Court Strikes Down Low “Gainful Employment” Repayment Rate Standard but Affirms Education Department’s Authority to Act and the Need to Do So
On Saturday, June 30, a judge on the U.S. District Court for the District of Columbia issued a decision in APSCU v. Arne Duncan et al which challenged the Department of Education’s gainful employment regulations. Those regulations apply to career education programs at public, nonprofit and for-profits colleges and were set to go into effect on July 1.
TICAS Vice President Pauline Abernathy issued the following statement in reaction to the ruling:
The Federal District Court decision issued this weekend leaves students and taxpayers exposed to unscrupulous schools that seek to swindle them and routinely saddle students with debts they cannot repay.
However, the court decision did affirm both the Education Department’s authority to enforce the gainful employment provisions in the law and the need to do so. The court concluded that “The Department has set out to address a serious policy problem, regulating pursuant to a reasonable interpretation of its statutory authority….Concerned about inadequate programs and unscrupulous institutions, the Department has gone looking for rats in ratholes—as the statute empowers it to do.”
The court ruled that the Department did not provide adequate rationale for picking the 35% threshold for program repayment rates, leading it to vacate the entire rule as a result. The decision faults the rationale for the 35% threshold, not the importance of the repayment rate measure, which effectively assesses the extent to which a program’s former students are able to pay down their loan principal. Indeed, nearly two years ago, dozens of organizations advocating for students, consumers, higher education, civil rights and college access urged the Department to raise the repayment rate threshold, writing, “This standard is simply too low to demonstrate that programs are adequately preparing students for gainful employment.”

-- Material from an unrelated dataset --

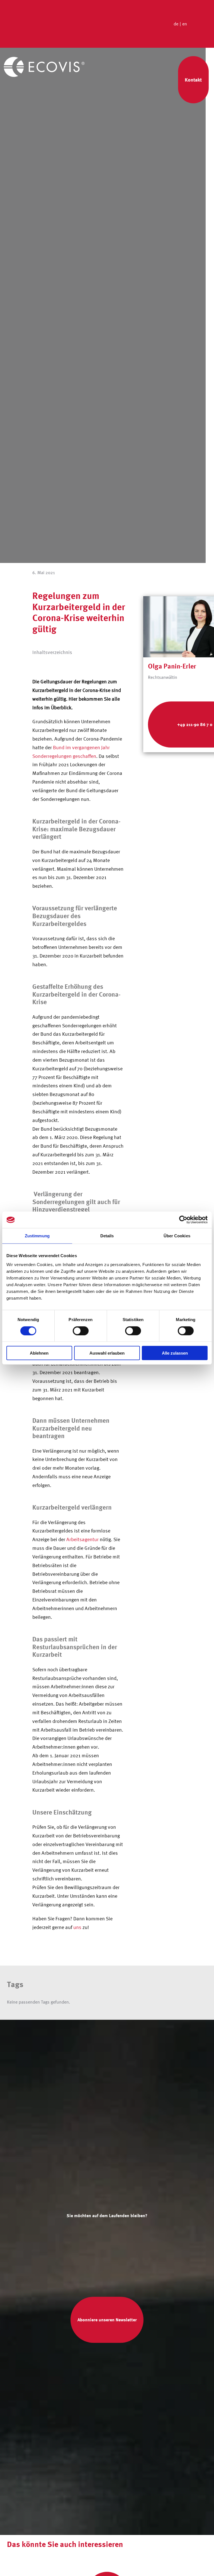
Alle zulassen (175, 1353)
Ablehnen (39, 1353)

With student debt levels rising and 30 state attorneys general from both parties jointly investigating for-profit college industry practices, the need for action has never been more urgent. To protect students and taxpayers, we call on the Administration to swiftly respond to this court decision and on Congress to promptly adopt bipartisan legislation that prohibits any school from using taxpayer dollars to advertise and recruit students and closes the “90-10 Rule” loophole that allows schools to count GI Bill funds and Department of Defense Tuition Assistance as private rather than federal dollars.